Entries taken from a collection:
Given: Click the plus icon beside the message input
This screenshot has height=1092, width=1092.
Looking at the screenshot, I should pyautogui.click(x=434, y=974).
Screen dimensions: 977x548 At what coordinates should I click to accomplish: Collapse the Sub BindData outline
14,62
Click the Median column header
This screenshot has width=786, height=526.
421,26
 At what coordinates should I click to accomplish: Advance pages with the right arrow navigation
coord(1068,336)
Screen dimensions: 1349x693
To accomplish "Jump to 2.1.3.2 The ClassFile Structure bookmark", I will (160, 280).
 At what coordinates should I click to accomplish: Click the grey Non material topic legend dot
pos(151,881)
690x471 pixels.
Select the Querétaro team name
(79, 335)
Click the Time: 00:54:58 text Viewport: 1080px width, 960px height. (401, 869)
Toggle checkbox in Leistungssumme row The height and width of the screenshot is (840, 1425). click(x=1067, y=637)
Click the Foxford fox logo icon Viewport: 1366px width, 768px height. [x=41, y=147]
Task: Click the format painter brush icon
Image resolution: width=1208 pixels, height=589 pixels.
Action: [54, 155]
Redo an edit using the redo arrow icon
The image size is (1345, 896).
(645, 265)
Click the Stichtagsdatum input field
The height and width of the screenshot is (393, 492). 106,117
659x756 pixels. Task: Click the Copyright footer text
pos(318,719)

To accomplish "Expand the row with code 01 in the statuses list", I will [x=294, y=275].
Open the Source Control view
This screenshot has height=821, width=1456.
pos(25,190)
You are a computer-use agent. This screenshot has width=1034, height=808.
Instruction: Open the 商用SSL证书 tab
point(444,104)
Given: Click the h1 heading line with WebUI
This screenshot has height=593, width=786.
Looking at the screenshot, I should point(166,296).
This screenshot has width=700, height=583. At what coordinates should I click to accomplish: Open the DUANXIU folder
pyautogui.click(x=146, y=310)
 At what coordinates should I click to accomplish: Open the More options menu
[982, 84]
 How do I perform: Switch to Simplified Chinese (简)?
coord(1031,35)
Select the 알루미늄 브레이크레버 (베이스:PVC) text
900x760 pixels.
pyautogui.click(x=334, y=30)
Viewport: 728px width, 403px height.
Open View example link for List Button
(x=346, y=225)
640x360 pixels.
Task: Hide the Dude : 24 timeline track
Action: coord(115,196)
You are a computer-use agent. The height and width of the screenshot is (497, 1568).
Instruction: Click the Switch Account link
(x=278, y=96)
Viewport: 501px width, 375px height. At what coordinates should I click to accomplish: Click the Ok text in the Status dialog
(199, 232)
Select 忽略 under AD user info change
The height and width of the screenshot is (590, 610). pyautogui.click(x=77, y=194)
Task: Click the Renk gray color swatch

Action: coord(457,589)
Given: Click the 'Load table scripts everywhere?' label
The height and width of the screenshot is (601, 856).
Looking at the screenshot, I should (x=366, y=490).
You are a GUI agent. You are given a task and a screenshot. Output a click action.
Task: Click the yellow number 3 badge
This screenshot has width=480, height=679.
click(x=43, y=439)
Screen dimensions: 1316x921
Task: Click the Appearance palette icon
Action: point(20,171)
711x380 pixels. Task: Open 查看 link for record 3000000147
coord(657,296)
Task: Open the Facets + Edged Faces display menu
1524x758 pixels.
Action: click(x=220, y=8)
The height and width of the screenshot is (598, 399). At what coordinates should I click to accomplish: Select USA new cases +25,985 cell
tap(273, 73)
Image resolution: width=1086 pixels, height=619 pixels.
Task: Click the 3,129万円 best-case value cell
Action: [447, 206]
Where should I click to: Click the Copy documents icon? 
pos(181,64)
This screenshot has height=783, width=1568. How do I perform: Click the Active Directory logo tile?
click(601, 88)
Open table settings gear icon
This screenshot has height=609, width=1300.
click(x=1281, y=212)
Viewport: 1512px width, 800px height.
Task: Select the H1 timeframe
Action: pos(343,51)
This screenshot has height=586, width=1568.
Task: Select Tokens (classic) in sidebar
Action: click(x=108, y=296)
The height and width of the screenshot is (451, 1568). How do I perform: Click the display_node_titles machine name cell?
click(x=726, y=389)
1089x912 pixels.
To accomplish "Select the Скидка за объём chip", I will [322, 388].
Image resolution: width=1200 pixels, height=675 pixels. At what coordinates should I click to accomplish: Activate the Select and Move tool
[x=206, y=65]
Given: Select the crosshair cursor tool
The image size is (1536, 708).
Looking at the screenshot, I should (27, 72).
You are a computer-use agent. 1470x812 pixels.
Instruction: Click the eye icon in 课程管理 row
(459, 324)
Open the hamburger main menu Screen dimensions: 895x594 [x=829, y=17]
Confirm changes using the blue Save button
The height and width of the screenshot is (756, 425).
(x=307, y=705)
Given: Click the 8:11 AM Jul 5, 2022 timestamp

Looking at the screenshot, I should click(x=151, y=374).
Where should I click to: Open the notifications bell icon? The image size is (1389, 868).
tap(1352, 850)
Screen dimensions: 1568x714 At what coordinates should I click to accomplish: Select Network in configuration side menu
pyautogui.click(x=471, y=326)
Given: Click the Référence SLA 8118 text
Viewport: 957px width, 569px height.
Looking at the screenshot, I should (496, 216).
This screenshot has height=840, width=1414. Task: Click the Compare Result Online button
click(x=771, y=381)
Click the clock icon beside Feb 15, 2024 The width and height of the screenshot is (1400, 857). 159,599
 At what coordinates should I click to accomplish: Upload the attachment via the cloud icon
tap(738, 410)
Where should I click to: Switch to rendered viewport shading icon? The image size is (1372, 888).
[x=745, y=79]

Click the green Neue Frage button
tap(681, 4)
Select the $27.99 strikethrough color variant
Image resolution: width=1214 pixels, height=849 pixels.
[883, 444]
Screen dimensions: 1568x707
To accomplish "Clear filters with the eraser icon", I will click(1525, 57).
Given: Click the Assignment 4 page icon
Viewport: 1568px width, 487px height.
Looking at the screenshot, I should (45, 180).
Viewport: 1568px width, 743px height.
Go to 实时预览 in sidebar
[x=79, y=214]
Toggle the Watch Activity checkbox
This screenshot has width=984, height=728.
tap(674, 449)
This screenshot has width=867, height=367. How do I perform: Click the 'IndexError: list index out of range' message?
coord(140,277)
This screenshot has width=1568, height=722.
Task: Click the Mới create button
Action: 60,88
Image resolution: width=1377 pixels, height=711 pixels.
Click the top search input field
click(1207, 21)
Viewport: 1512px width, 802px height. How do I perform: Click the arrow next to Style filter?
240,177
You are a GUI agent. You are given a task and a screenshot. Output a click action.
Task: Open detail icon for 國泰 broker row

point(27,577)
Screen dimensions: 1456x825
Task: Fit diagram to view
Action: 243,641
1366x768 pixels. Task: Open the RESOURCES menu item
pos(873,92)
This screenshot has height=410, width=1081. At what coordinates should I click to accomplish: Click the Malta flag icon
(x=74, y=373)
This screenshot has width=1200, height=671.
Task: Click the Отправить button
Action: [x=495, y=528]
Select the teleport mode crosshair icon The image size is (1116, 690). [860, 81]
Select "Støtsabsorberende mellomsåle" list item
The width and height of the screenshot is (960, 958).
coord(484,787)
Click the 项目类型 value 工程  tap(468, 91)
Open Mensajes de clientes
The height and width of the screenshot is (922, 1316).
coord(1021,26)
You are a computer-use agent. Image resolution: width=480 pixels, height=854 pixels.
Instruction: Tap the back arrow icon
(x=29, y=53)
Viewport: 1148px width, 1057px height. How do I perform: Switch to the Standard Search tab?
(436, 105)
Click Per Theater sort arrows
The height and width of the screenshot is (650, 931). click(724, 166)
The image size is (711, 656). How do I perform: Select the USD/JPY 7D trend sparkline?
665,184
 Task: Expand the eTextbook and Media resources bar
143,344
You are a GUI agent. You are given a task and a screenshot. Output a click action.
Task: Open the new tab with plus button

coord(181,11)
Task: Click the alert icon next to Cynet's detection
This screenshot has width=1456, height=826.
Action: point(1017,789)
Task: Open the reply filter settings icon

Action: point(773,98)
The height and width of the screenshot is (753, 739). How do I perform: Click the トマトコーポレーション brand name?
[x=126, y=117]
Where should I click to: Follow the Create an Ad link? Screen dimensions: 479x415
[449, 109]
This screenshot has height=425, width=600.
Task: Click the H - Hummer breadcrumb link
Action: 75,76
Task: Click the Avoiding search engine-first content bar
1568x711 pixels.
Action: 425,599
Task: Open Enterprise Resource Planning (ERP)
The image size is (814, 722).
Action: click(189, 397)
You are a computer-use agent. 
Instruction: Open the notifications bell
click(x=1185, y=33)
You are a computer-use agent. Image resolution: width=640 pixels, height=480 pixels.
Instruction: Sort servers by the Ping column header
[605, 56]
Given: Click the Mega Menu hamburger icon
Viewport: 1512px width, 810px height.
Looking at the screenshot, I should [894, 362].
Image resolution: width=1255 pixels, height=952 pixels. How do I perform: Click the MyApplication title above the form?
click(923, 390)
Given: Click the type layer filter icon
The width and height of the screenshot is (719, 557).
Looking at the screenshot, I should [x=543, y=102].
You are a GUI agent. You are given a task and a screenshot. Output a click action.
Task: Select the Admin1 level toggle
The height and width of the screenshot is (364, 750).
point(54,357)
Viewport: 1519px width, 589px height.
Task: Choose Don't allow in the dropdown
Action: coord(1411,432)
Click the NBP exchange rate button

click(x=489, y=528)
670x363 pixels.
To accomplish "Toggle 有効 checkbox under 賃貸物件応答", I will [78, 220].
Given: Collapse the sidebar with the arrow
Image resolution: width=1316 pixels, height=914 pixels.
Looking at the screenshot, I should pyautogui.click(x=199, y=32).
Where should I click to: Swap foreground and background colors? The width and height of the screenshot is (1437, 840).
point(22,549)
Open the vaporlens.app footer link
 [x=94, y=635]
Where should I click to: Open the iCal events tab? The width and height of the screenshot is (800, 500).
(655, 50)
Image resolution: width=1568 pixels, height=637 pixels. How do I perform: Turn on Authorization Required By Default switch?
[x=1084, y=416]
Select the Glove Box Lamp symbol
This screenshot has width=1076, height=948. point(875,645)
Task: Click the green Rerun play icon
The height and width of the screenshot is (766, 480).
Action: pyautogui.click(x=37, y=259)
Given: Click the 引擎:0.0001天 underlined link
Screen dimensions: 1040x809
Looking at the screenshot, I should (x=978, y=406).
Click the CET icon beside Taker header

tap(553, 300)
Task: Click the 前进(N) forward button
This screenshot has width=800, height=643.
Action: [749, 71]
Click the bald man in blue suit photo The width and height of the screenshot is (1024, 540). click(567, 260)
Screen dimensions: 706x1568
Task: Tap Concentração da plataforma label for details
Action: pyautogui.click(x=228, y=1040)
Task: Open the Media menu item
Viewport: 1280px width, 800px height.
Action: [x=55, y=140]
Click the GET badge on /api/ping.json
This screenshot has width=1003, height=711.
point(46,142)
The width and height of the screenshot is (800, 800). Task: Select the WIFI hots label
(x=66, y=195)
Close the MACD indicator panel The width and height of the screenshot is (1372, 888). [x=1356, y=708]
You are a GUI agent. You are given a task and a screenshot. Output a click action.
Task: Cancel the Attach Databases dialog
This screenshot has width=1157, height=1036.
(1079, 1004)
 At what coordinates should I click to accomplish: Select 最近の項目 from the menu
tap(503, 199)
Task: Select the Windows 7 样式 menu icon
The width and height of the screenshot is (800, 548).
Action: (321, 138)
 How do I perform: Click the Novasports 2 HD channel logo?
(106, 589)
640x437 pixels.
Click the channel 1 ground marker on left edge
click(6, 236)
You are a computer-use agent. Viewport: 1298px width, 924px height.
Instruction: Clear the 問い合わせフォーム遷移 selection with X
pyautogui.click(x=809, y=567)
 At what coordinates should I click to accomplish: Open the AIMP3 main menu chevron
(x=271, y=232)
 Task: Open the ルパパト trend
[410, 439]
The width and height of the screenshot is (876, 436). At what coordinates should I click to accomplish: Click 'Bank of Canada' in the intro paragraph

What is expected:
Duplicate the items starting with the line containing "Select the teleport" and going on through the line containing "coord(1021,26)", keeping every character the same.

Solution:
Select the teleport mode crosshair icon The image size is (1116, 690). [860, 81]
Select "Støtsabsorberende mellomsåle" list item
The width and height of the screenshot is (960, 958).
coord(484,787)
Click the 项目类型 value 工程  tap(468, 91)
Open Mensajes de clientes
The height and width of the screenshot is (922, 1316).
coord(1021,26)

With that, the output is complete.